Work to be completed =>
Write out the line with "Reject all (113, 2485)" and each line after it to the end of the material, exactly as they appear and with nothing else.

Extracted records =>
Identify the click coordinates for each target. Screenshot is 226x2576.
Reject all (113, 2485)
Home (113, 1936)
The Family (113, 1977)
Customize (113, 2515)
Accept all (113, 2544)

Your solution =>
Reject all (113, 2485)
Home (113, 1936)
The Family (113, 1977)
Customize (113, 2515)
Accept all (113, 2544)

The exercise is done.